> **Given text**:
10th Deputy Governor of the Colony of Rhode Island and Providence Plantations
- In office November 8, 1678 – May 7, 1679
- Governor: Benedict Arnold William Coddington John Cranston
- Preceded by: John Cranston
- Succeeded by: Walter Clarke

Personal details
- Born: c. October 1622 Southwold, Suffolk, England
- Died: c. 1702 (aged 79–80) Newport, Rhode Island, English America
- Spouse: Barbara Dungan
- Occupation: Ensign; commissioner; assistant;

= James Barker (Rhode Island official) =

English ensign & leader (1622–1702)

James Barker (c. October 1622 - c. 1702) was an English-born ensign, commissioner, and assistant early leader who served as the tenth deputy governor of the Colony of Rhode Island and Providence Plantations from 1678 to 1679.

== Life ==

James Barker was baptized on 20 October 1622 at Southwold, Suffolk, England, the son of James Barker. It is possible that his father was the James Barker of Southwold whose estate was administered on 5 Feb 1626/7, leaving estate to widow Elizabeth. It is also plausible that Barker lost his mother shortly thereafter, and as an orphan was then cared for by his aunt, Christian (Barker) (Cooper) Beecher. There had been a family tradition that young James Barker sailed to New England in 1634 with his father, who died en route, and with his aunt Christian who was married to Nicholas Easton. While there are possibly elements of truth in this tradition, there are also two serious flaws. The first is that it appears that James's father died several years before young James sailed to New England, based on the 1626 administration mentioned. Secondly, Christian was married to Thomas Beecher when she came to New England, in 1630. Beecher died in early 1637, so his widow did not marry Nicholas Easton until after then. It is most likely that young James Barker came to New England as an orphan with his aunt in 1630, but no documentation has been found to support this. It is almost certain, however, that Barker came to Rhode Island from Massachusetts with his aunt and her third husband, Nicholas Easton, about 1638.

> **Collected data**:
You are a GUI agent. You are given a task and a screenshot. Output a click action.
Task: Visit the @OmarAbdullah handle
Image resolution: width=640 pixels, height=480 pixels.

> **Written tasks**:
A – Translate this sentence from the James Barker biography into Spanish: "Beecher died in early 1637, so his widow did not marry Nicholas Easton until after then."
B – According to the James Barker biography, on what date and in what place was Barker baptized?

> **Set of answers**:
A – Beecher murió a principios de 1637, por lo que su viuda no se casó con Nicholas Easton sino hasta después de esa fecha.

B – On 20 October 1622, at Southwold, Suffolk, England.